--- What you are asked to do ---
Below are the records; copy exactly the stretch from the line containing "Select the Jackpots" through the line containing "is (1423, 840).", both ends included, and nothing else.
-------- Provided material --------
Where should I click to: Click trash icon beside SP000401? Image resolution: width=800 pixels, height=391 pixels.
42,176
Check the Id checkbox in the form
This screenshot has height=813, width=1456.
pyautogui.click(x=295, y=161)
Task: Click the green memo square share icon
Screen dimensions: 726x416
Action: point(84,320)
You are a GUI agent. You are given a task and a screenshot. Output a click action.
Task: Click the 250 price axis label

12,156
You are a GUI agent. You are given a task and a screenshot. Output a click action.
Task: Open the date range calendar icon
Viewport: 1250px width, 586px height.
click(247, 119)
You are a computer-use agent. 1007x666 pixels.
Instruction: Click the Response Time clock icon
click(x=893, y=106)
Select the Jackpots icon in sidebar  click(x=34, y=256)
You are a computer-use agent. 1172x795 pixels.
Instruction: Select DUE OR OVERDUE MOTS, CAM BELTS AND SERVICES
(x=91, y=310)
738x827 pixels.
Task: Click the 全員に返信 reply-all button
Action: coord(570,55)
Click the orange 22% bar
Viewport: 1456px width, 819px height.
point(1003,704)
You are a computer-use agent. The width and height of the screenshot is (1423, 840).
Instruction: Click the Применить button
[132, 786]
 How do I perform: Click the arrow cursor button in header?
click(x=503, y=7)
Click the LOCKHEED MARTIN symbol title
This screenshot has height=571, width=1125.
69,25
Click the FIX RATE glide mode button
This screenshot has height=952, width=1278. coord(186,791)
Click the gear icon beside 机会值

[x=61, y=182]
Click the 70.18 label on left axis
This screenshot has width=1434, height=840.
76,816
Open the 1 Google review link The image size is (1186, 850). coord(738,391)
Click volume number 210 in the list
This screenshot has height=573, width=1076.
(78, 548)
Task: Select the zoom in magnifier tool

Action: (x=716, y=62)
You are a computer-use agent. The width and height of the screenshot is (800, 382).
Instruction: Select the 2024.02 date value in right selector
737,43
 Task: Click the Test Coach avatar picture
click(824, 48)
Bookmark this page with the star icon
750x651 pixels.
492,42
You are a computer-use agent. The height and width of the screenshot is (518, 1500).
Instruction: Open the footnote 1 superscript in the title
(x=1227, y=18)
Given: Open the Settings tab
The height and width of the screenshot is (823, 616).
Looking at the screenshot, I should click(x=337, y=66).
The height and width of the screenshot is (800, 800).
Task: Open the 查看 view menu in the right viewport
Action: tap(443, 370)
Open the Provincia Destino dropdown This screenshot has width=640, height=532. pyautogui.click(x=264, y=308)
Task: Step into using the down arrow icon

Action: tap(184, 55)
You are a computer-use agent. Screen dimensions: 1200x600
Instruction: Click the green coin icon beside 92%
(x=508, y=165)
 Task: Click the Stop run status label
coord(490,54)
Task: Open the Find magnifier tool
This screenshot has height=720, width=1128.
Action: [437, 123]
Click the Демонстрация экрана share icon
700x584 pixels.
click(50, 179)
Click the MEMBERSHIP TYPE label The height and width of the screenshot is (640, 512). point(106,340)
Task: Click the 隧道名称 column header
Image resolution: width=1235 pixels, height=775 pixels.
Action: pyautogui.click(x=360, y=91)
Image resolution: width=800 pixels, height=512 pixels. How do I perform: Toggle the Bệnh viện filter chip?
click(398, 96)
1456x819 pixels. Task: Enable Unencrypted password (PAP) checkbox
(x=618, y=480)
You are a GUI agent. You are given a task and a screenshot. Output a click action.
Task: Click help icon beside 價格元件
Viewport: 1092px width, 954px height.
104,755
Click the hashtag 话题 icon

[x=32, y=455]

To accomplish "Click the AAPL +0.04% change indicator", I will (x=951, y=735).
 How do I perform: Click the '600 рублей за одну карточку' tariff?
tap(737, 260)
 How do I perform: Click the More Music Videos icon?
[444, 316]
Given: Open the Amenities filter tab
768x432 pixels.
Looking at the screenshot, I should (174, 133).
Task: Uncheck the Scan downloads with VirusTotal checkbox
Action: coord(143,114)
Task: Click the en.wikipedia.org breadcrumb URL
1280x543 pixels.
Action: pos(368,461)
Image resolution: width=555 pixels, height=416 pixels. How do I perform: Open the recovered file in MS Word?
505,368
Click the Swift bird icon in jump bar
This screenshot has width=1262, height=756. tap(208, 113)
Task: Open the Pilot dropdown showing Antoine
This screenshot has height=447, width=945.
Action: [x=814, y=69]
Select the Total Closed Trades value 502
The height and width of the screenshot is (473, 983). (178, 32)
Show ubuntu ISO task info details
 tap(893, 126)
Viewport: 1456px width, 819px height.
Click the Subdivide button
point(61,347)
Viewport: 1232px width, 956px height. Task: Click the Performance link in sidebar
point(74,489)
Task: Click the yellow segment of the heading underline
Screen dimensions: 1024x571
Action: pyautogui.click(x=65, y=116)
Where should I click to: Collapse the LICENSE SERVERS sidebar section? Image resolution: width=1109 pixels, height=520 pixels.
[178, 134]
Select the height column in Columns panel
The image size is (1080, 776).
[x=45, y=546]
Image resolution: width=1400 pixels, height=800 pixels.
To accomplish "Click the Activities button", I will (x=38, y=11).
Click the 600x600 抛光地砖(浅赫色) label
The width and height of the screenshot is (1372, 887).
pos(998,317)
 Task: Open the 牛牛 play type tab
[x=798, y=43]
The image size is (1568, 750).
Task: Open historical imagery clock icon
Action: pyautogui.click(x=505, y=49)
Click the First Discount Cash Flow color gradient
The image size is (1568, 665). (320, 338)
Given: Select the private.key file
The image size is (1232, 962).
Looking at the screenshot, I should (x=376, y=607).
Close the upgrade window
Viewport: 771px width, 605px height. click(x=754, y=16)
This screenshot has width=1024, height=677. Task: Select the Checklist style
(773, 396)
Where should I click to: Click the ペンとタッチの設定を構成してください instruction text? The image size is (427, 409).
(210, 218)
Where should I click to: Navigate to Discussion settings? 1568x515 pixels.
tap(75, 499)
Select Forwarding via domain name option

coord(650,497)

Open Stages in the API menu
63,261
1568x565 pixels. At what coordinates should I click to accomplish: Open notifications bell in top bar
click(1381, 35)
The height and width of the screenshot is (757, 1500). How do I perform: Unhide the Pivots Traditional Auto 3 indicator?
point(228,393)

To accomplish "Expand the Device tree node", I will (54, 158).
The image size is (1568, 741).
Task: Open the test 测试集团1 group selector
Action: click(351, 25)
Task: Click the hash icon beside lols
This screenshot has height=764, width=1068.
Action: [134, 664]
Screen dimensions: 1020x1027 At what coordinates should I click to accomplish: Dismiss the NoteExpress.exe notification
--------
--- Task answer ---
Select the Jackpots icon in sidebar  click(x=34, y=256)
You are a computer-use agent. 1172x795 pixels.
Instruction: Select DUE OR OVERDUE MOTS, CAM BELTS AND SERVICES
(x=91, y=310)
738x827 pixels.
Task: Click the 全員に返信 reply-all button
Action: coord(570,55)
Click the orange 22% bar
Viewport: 1456px width, 819px height.
point(1003,704)
You are a computer-use agent. The width and height of the screenshot is (1423, 840).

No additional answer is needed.